**Exercise details**
Copy out the items from the line containing "The image size is (842, 403)." down to the line containing "Looking at the screenshot, I should coord(836,470).", including both of those lines. Leave the pictures out of your copy.

**Excerpted records**
•••••

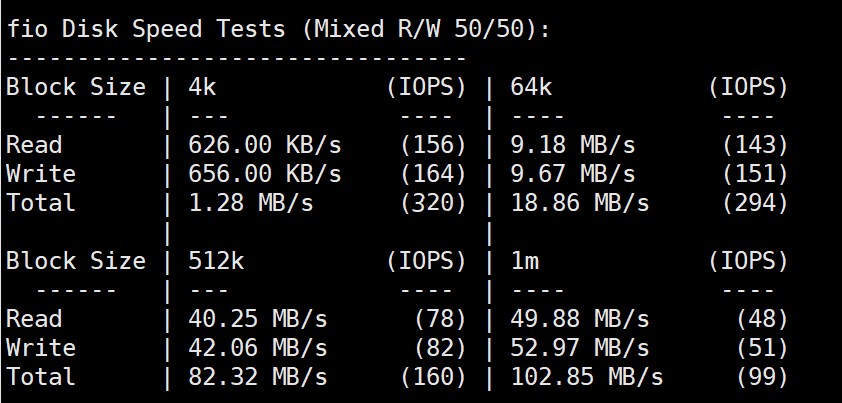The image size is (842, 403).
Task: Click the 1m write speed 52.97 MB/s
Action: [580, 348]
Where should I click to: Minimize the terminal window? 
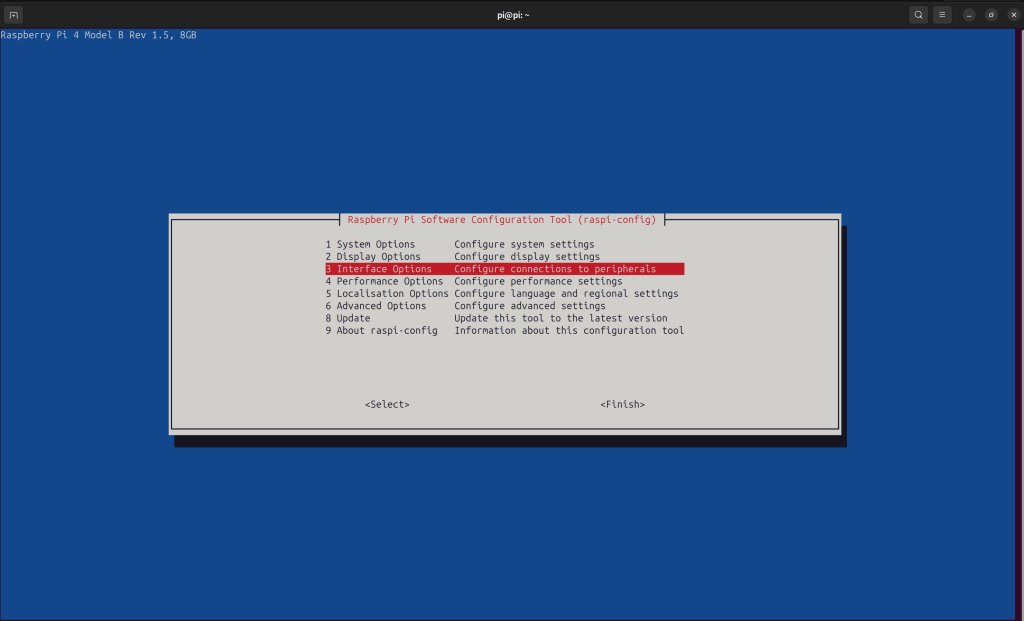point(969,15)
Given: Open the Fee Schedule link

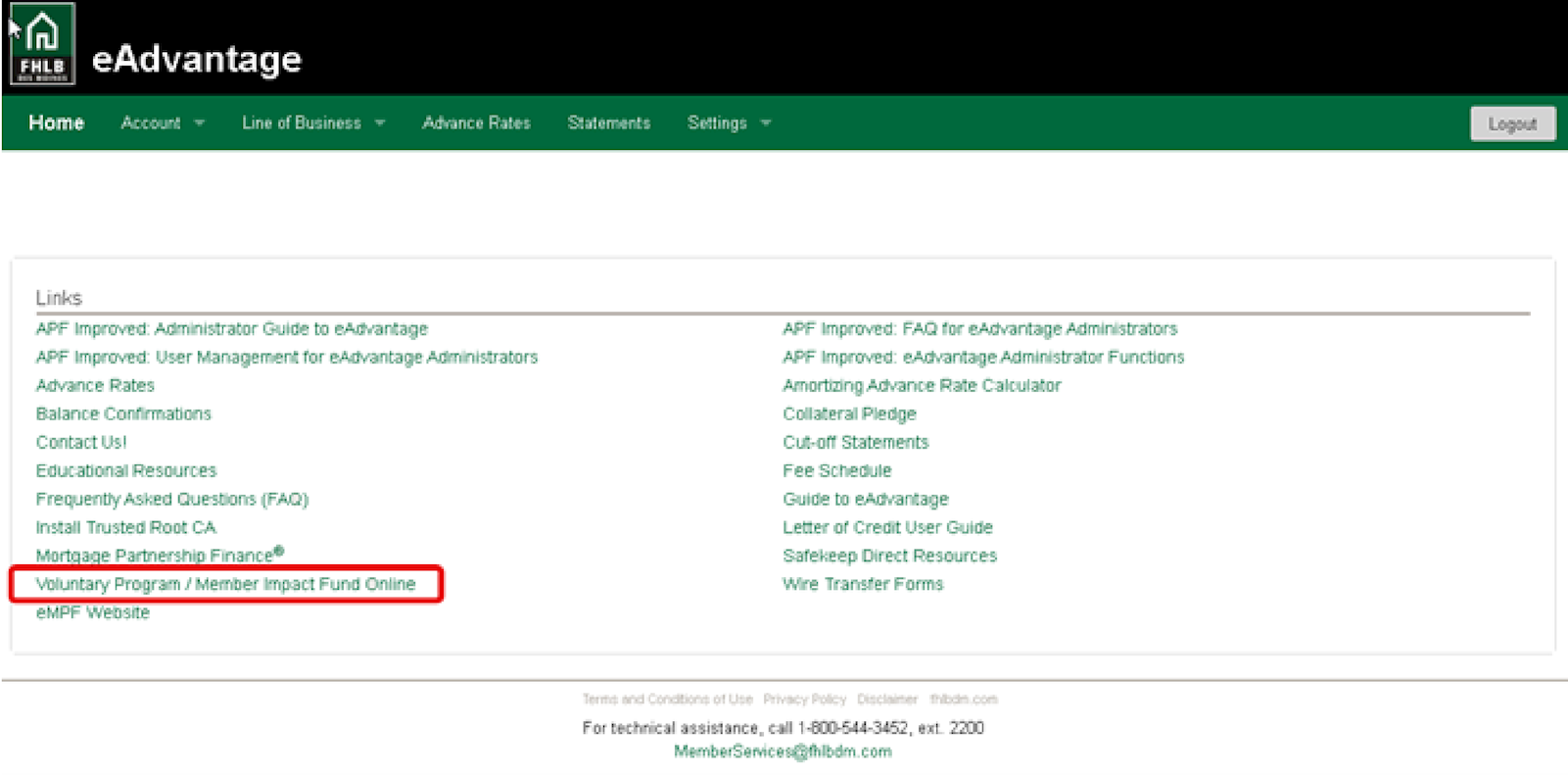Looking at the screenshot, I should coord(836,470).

•••••

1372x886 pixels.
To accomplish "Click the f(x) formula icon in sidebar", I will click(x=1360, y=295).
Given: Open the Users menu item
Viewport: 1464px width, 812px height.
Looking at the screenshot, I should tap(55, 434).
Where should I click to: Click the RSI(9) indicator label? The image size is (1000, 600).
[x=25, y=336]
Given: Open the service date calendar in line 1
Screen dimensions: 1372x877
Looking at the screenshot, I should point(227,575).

•••••

**Solution to this task**
The image size is (842, 403).
Task: Click the 1m write speed 52.97 MB/s
Action: [580, 348]
Where should I click to: Minimize the terminal window? 
point(969,15)
Given: Open the Fee Schedule link

Looking at the screenshot, I should coord(836,470).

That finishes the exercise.